2.                     Le recourant motive son pourvoi en relevant que les troubles dorsaux dont il avait souffert durant son enfance avaient disparu dès l'âge de dix ans et en contestant dès lors l'affirmation selon laquelle l'antériorité civile serait certaine. Il fait également valoir que c'est bel et bien à la suite de période et service militaire que son état s'est aggravé, conduisant les autorités compétentes à le transférer d'abord dans les troupes complémentaires, puis à l'exempter totalement du service militaire.

                        Selon les rapports médicaux, les diagnostics suivants ont été évoqués : syndrome dorso-lombaire, troubles statiques, scoliose, anomalie de transition et sacralisation de L5, légère irrégularité des corps vertébraux de L4 et L5, gonalgies prédominantes à droite de surcharge et hyperlaxité ligamentaire.

                        Dans le dossier, on ne trouve aucune mention d'une atteinte de type sciatique.
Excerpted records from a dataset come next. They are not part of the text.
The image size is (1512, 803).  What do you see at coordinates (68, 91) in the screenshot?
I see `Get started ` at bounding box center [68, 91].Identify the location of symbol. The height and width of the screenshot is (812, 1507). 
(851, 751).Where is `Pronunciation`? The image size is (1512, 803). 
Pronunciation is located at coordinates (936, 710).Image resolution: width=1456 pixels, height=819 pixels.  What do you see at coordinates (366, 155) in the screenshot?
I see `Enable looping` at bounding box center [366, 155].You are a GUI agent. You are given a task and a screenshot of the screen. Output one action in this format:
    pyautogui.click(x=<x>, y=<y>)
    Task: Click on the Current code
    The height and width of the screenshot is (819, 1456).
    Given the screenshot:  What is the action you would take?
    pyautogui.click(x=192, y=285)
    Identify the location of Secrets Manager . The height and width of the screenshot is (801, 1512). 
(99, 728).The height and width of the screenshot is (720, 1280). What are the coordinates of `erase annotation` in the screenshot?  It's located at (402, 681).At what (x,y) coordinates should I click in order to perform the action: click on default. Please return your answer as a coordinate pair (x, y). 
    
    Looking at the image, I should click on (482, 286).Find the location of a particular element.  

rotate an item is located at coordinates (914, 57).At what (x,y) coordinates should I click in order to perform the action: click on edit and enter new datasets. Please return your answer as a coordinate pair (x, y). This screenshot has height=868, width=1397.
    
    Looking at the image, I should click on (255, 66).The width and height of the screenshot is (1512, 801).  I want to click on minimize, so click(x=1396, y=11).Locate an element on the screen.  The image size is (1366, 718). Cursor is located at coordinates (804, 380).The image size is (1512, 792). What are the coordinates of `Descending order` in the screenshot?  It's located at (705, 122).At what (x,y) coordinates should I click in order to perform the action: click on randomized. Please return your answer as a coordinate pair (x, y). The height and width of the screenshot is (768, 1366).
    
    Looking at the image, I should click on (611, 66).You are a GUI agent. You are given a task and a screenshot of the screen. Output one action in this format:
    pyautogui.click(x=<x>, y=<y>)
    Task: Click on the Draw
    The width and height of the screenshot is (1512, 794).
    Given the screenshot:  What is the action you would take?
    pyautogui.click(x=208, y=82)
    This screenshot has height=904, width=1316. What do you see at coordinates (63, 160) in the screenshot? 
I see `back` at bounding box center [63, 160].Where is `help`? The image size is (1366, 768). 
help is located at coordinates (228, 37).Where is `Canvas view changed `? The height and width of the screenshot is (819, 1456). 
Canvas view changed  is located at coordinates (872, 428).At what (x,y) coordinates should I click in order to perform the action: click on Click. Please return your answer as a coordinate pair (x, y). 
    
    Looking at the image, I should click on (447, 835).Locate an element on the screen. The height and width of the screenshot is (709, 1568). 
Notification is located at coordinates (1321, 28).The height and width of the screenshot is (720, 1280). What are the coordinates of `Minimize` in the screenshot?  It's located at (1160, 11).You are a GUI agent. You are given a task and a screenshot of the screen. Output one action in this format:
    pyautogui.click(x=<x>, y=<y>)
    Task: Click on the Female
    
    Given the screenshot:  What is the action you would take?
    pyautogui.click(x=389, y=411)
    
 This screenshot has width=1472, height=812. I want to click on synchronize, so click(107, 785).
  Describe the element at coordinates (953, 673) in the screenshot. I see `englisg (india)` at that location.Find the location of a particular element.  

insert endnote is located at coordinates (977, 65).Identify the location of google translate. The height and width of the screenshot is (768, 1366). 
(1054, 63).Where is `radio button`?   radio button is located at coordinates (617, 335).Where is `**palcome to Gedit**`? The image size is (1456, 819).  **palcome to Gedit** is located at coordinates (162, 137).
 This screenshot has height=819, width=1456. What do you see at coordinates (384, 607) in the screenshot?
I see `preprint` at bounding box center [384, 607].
Au contraire, le Dr B.________, dans son rapport du 4 décembre 1990, précise que l'examen neurologique est sans particularité, sans traces de maladie ou d'accident ayant pu provoquer, lors du service militaire, des gonalgies, qui ont été qualifiées de surcharge en relation avec une hyperlaxité ligamentaire. Les radiographies du 5 août 1983 étaient, du reste, normales.

                        Le recourant, dans sa lettre du 29 mai 1991 au Service de l'administration militaire du canton de Vaud et dans son recours du 9 août 1991 au Tribunal administratif, précise qu'il n'avait jamais ressenti de douleur au genou avant son entrée en service ou même avant le recrutement. Il y a lieu aussi de préciser, que l'hyperlaxité ligamentaire est constitutionnelle et que les douleurs dues à une surcharge ne sont, par la force des choses, que temporairement présentes si bien qu'il n'existe aucun lieu de causalité adéquate entre l'affection et le service accompli.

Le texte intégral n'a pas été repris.